» WHAT THE EXERCISE ASKS
Below are some records. Return exactly the lines from the one with "You are a computer-use agent. Viewport: 1456px" to the one with "Task: Toggle the AutoSave switch", and nothing else.

*** Opening of GIVEN RECORDS ***

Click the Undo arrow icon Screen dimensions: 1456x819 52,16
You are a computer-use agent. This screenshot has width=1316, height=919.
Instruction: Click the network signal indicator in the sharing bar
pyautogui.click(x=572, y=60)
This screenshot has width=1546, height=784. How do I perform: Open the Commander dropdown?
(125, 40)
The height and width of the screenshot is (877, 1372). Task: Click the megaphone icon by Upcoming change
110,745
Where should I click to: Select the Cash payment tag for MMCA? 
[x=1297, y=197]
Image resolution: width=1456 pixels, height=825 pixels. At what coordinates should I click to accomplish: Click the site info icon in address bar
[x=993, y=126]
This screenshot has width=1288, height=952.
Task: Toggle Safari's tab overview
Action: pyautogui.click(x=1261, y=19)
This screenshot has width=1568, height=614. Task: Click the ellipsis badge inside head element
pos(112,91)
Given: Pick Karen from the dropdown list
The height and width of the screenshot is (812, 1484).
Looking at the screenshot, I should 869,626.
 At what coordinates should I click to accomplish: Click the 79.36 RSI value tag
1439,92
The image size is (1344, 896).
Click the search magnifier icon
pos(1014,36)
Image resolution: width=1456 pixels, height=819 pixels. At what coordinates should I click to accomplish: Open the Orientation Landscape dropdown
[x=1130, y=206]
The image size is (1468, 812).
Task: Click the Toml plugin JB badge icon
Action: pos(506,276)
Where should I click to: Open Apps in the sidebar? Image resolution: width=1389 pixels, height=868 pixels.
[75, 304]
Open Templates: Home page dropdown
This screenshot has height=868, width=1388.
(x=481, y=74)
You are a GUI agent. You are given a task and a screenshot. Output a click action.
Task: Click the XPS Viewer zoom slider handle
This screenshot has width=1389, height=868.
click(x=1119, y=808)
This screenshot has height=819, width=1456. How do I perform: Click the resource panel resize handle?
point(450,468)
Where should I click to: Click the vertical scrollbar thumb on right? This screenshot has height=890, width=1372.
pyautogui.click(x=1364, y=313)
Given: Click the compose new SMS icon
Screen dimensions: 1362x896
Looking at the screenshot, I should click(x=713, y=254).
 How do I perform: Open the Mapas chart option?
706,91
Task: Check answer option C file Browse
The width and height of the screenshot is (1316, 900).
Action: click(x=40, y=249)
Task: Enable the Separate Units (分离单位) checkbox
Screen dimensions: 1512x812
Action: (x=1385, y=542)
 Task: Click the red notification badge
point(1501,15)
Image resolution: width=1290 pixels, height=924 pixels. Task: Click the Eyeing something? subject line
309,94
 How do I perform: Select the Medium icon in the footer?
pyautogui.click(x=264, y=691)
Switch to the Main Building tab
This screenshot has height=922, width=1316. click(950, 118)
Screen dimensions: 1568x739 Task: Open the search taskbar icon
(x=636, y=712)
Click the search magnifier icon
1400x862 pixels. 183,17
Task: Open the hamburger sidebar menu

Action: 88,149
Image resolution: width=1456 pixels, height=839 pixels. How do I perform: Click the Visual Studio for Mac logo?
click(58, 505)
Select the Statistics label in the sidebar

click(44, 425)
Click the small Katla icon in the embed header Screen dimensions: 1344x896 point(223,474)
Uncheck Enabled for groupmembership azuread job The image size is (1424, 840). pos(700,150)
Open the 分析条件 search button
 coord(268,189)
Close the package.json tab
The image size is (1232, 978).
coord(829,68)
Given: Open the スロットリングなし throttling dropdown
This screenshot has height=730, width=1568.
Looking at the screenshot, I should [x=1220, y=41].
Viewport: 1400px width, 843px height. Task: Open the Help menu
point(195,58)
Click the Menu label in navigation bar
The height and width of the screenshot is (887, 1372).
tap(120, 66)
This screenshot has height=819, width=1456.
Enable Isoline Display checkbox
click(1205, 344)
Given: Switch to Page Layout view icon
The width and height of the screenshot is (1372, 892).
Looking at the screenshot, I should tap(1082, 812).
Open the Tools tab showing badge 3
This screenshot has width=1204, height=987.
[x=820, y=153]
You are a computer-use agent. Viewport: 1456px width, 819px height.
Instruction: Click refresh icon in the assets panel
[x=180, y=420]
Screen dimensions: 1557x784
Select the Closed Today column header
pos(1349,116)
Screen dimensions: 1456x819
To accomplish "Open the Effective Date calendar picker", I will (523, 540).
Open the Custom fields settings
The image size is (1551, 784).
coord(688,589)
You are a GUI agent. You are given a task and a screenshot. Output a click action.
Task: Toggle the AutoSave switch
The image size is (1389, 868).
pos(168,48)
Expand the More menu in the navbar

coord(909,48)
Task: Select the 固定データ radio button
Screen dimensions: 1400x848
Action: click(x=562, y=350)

*** Close of GIVEN RECORDS ***

» ANSWER TO THIS PROBLEM
You are a computer-use agent. Viewport: 1456px width, 819px height.
Instruction: Click refresh icon in the assets panel
[x=180, y=420]
Screen dimensions: 1557x784
Select the Closed Today column header
pos(1349,116)
Screen dimensions: 1456x819
To accomplish "Open the Effective Date calendar picker", I will (523, 540).
Open the Custom fields settings
The image size is (1551, 784).
coord(688,589)
You are a GUI agent. You are given a task and a screenshot. Output a click action.
Task: Toggle the AutoSave switch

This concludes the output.